I read this book about 19-Feb-2007. This is the first time I've read this book. The book is copyright 1899. This note was last modified Tuesday, 20-Feb-2007 21:20:54 PST.
This note contains spoilers for the book.
Generally in the form of a "school story", like much of the early Wodehouse (which it seems to slightly predate). Full of slang, and Latin, and French, but I can usually puzzle out what they're on about.
I think it's really linked short stories, though I don't know of any ealier publication off-hand. There's a section at the end giving some history of Stalky's later life, via his friends talking at a reunion. He's off in India and Afghanistan, playing the Great Game I guess, not fully in accord with the Politicals.
I jumped on this when it hit Project Gutenberg because of the references to it in Anthony Price's novels. Price also alludes to the fact that Stalky is somewhat based on Lionel Dunsterville. He didn't mention that Beetle is partly based on Kipling.

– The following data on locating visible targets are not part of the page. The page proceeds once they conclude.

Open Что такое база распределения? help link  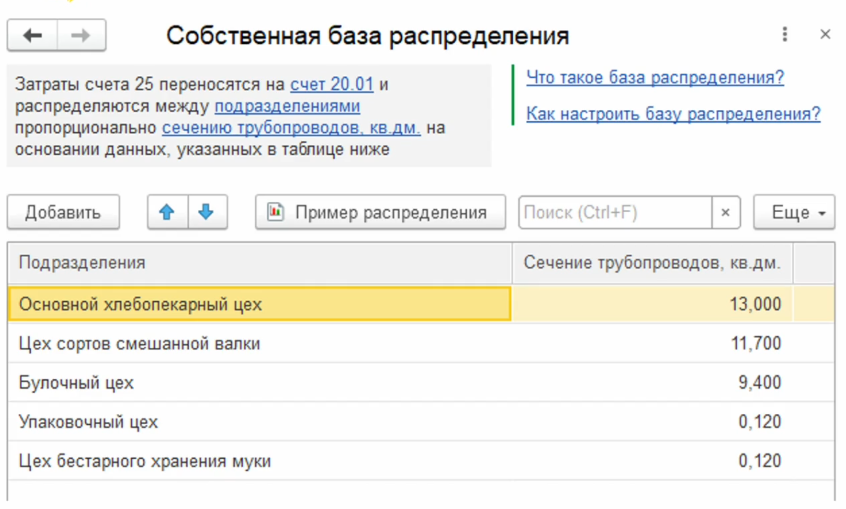(655, 78)
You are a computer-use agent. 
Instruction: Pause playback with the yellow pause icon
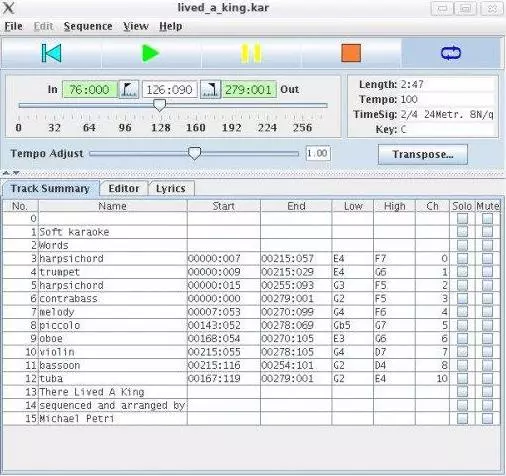(251, 53)
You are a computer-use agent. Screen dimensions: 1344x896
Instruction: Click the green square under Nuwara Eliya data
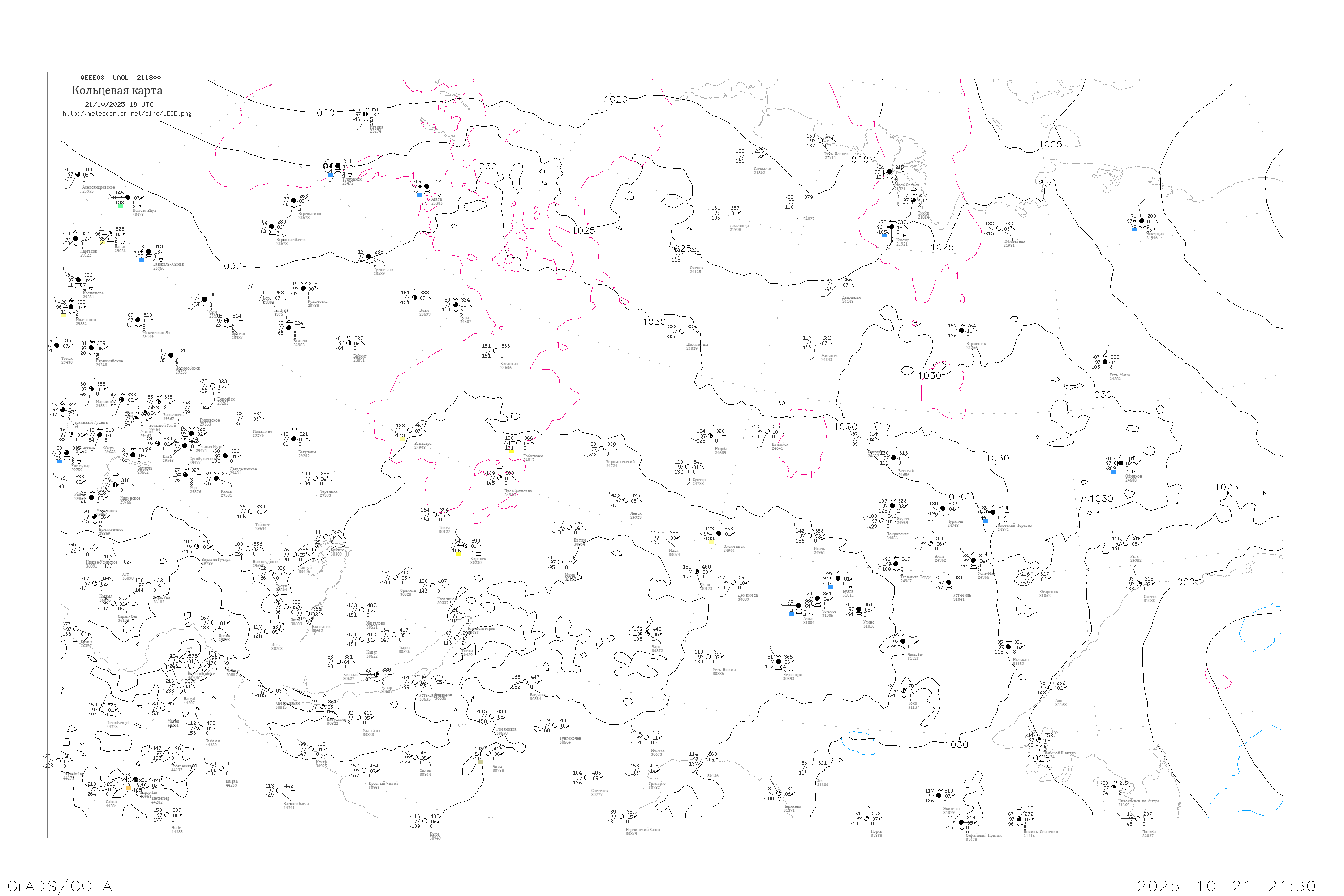point(121,206)
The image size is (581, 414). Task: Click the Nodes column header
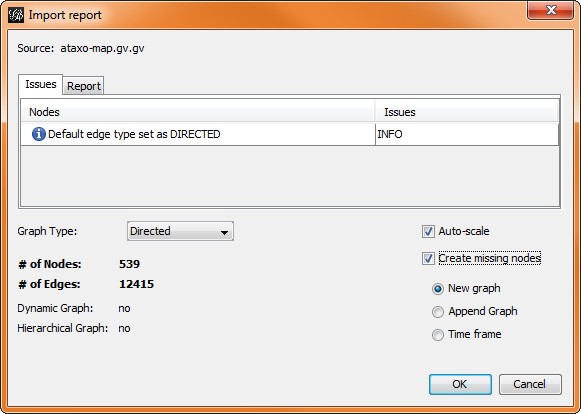[x=198, y=112]
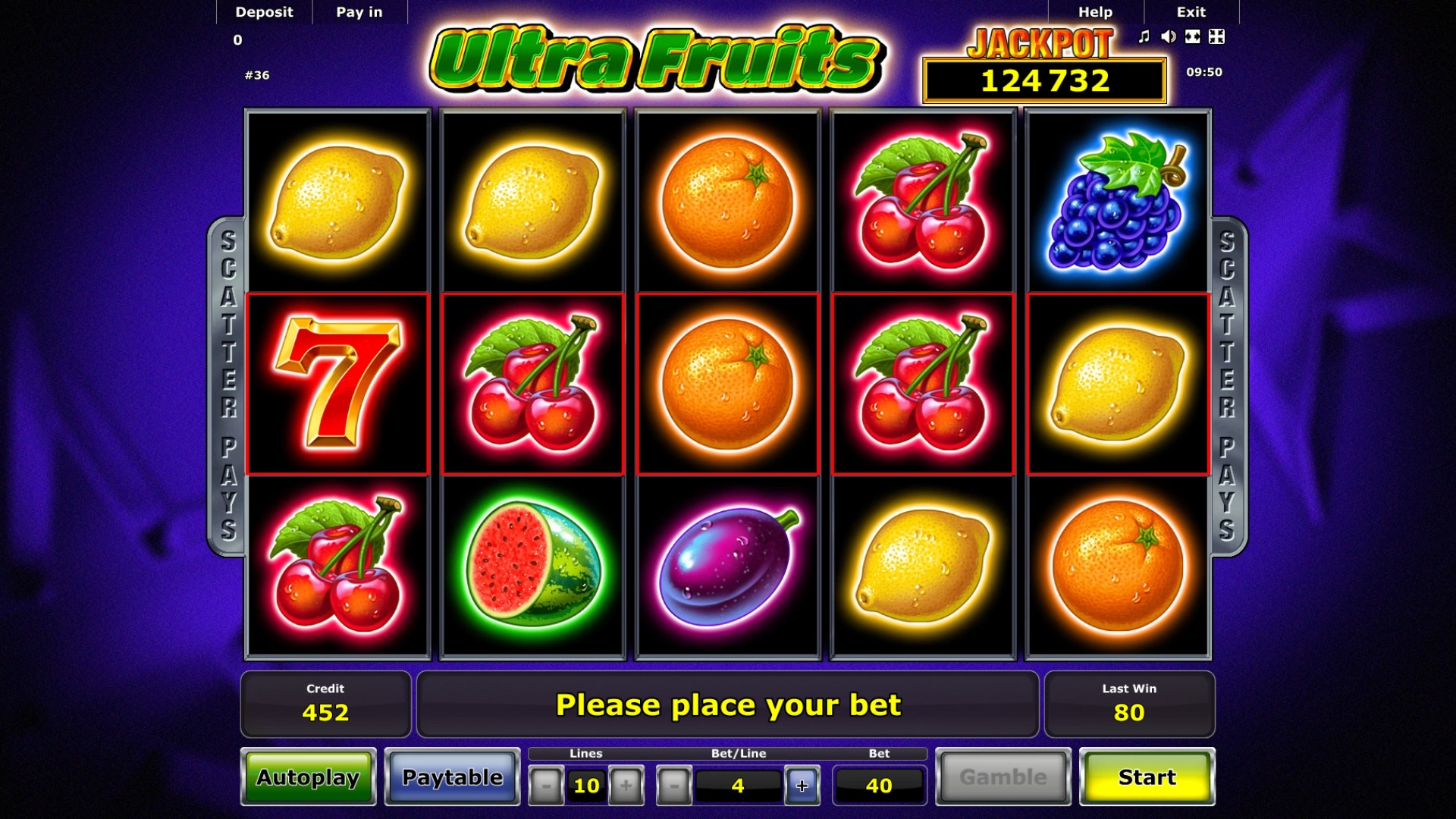Viewport: 1456px width, 819px height.
Task: Mute sound with the speaker icon
Action: point(1169,36)

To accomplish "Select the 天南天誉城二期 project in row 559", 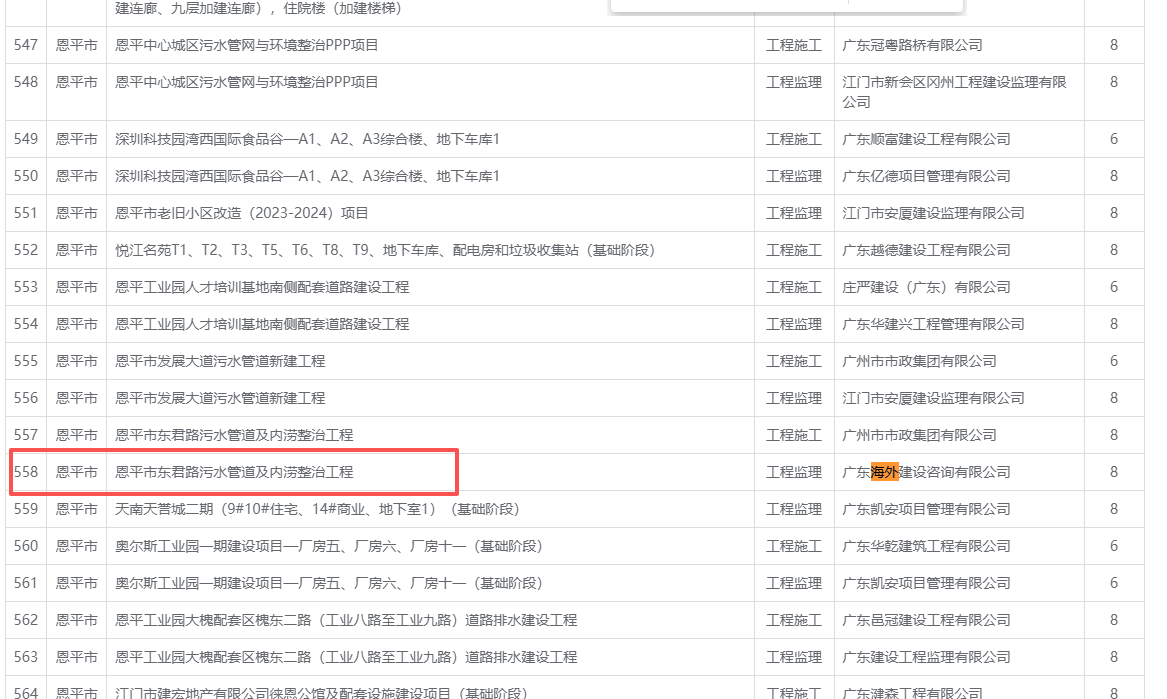I will pyautogui.click(x=318, y=509).
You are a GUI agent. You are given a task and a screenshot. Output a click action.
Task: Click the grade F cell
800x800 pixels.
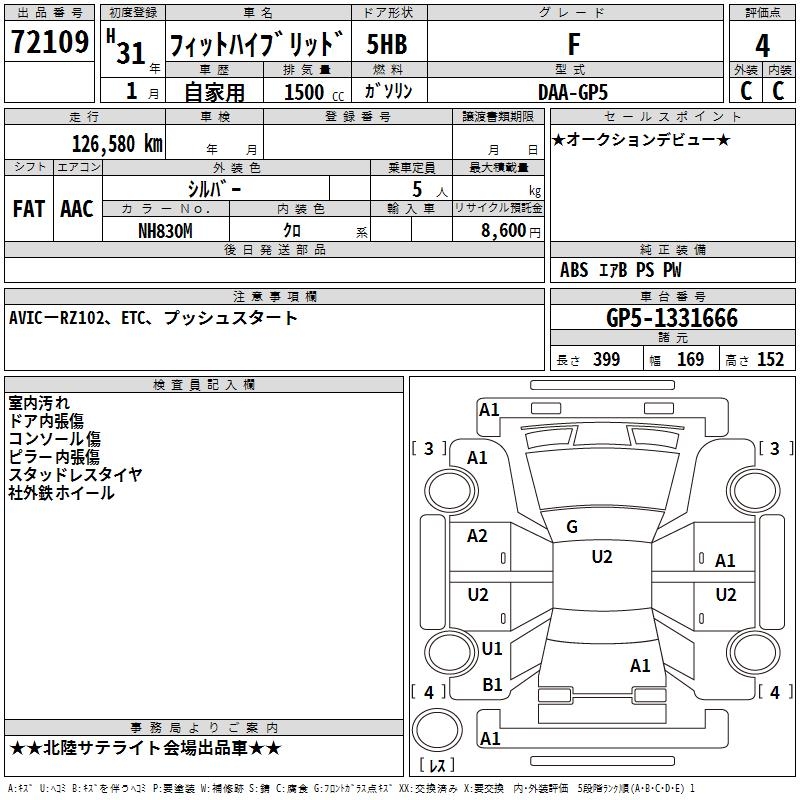(573, 44)
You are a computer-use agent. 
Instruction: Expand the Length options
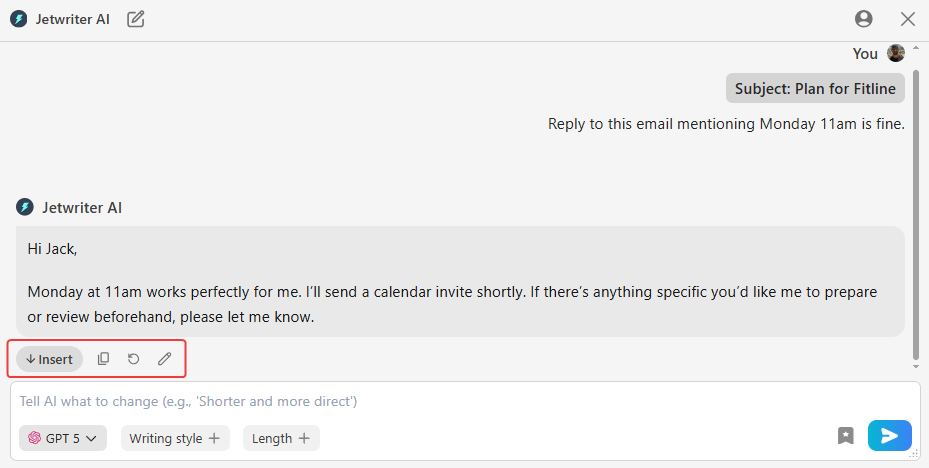click(281, 438)
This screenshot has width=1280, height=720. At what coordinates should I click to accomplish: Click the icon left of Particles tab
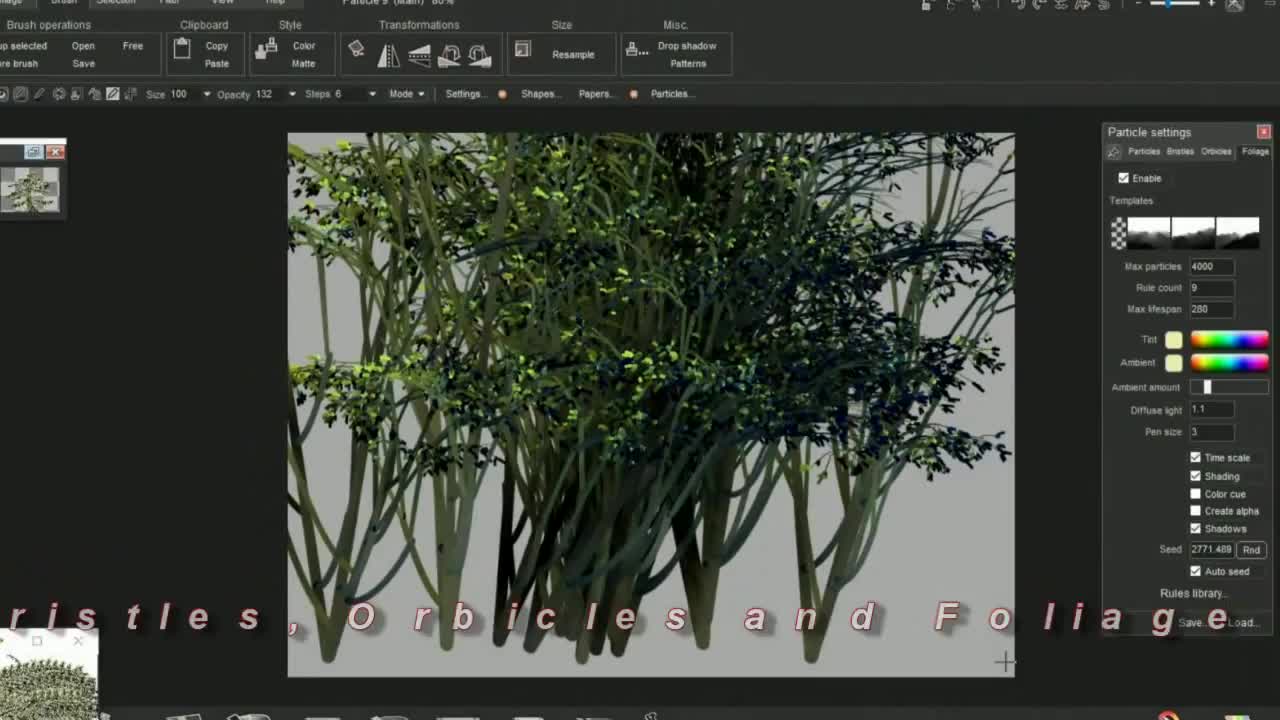[x=1114, y=152]
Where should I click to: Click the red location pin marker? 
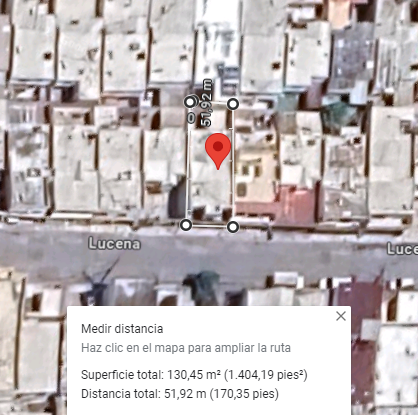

Stalky and his co-conspirators in study number five are clearly bright as hell, though somewhat focused into one area (each). And Stalky is a first-rate leader. He thinks further ahead than others his age, and he has a very good feel for the politics of any situation. And while he doesn't insist on serving his revenge cold, he's willing to if that's the best approach.
Unlike in the Wodehouse books, the masters and the head of the school are mostly somewhat insightful and quite smart (always excepting King), and one of them is even on friendly terms with Stalky & Co. And the boys and the masters are somewhat in agreement on the limits to which things can be taken. Also, Stalky & Co. are on the outside of the "games" obsession.
I think my favorite bit is still the early bit where they make friends with Col. Dabney—specifically, McTurk, who is the son of a large landholder in Ireland and has been raised with a proper understanding of the management of game, tells Dabney they've seen his keeper shoot a gun at a vixen in breeding season, and they've come to him to tell him this. Just before the masters come to catch them trespassing. And Dabney ends up giving the masters a first-rate chewing out, especially when they attempt to assert their non-existant authority.